Text section:
-- BEGIN --

The fifth Meeting of States Parties to the Convention in July of this year also resulted in very important institutional progress in the form of the election of the 21 members of the International Tribunal for the Law of the Sea. The newly elected Judges made the requisite declarations, and the Tribunal was inaugurated in Hamburg on 18 October last. It is anticipated that at the next meeting of States Parties to the Convention the members of the Commission on the Limits of the Continental Shelf will be elected. The European Union welcomes these and other advances in the implementation of this extremely important Convention and looks forward to continuing advances.
The European Union has two particular observations to make in regard to the Convention. Its integrity is of vital importance, a point made eloquently and with great emphasis by Ambassador Koh, the President of the Third United Nations Conference on the Law of the Sea, at its concluding session. Thus, article 309 of the Convention prohibits reservations and exceptions other than the very few expressly permitted in other articles.
Although article 310 indicates that declarations or statements are permissible, the European Union wishes to reiterate the prohibition on States' making declarations or statements that purport to exclude or modify the legal effects of the provisions of the Convention in their application to those States.

-- END --

Complete the following:
- 1) According to the statement on the Law of the Sea Convention, in what city was the International Tribunal for the Law of the Sea inaugurated?
- 2) Extend the statement on the Law of the Sea Convention, picking up right after its last sentence.

Dataset records:
-- BEGIN --

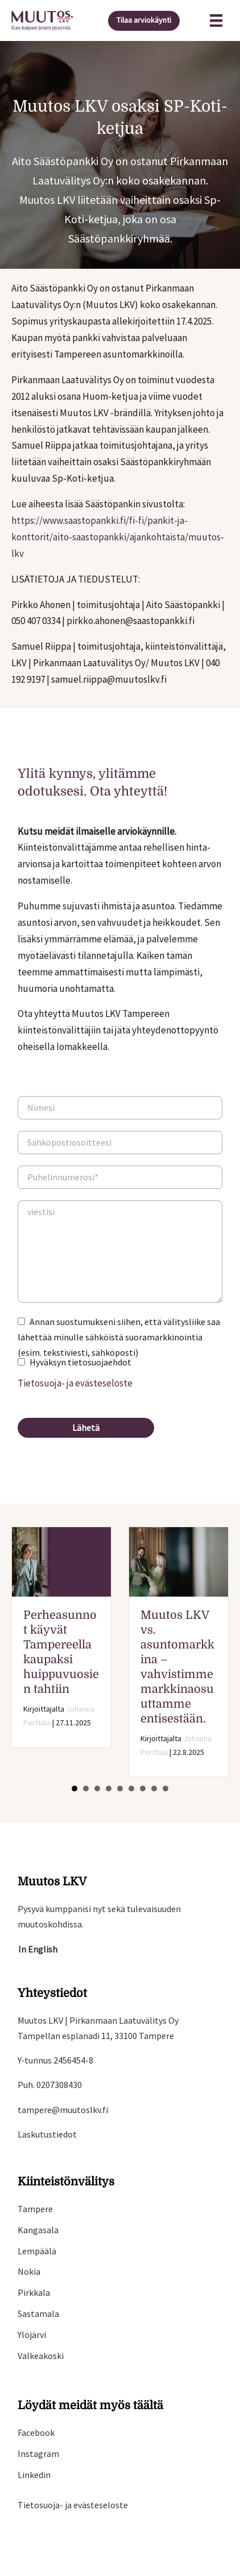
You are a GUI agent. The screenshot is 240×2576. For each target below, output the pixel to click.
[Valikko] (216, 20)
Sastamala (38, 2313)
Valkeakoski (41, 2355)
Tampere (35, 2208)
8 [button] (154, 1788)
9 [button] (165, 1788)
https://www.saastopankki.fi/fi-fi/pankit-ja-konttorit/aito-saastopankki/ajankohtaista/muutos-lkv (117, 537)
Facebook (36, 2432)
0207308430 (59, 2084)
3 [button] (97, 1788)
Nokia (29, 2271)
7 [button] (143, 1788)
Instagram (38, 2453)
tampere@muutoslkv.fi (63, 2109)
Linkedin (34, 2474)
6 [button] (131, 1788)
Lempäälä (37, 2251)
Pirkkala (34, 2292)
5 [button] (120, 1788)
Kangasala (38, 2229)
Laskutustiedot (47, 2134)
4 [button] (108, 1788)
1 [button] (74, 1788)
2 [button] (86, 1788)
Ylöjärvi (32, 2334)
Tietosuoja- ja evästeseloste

-- END --

Outputs for the tasks:
- 1) Hamburg

- 2)
Many declarations and statements have been made by States, and the European Union is concerned that many of these are not in conformity with the Convention. It therefore urges all States that have made statements or declarations to review them in the light of the provisions of articles 309 and 310 and to withdraw those that are not in conformity with those provisions. While, of course, any declaration or statement that purports to exclude or modify the legal effect of the provisions of the Convention is devoid of effect, its maintenance on the record is misleading. It may cast doubt on the commitment of the State concerned to the Convention and can only have a weakening effect on the Convention. We note that a number of States have made clear on the record the unacceptable nature of such statements and declarations. The Union welcomes in this respect paragraphs 2 and 3 of draft resolution A/51/L.21 and hopes that the next report of the Secretary-General will cover this matter.
The European Union regards part XV of the Convention, on the settlement of disputes, as an extremely important section, with its potential to prevent the escalation of disputes. We have, of course, already referred to the inauguration of the International Tribunal. Article 287 of the Convention sets out the several available means of settlement of disputes as follows: first, the International Tribunal for the Law of the Sea established in accordance with annex VI of the Convention; secondly, the International Court of Justice; thirdly, an arbitral tribunal constituted in accordance with annex VII of the Convention; and, lastly, a special arbitral tribunal constituted in accordance with annex VIII for one or more of the categories of disputes specified therein.
It also provides a facility for States to choose between them through a written declaration on ratification or accession, or thereafter. The Union believes that utilization of this facility would enhance the effectiveness of part XI, and it urges States to consider making the declaration. The jurisdiction of the International Tribunal, as set out in article 21 of its statute, which is annex VI to the Convention, comprises all disputes and applications submitted to it in accordance with the Convention and all matters specifically provided for in any other agreement which confers jurisdiction on it.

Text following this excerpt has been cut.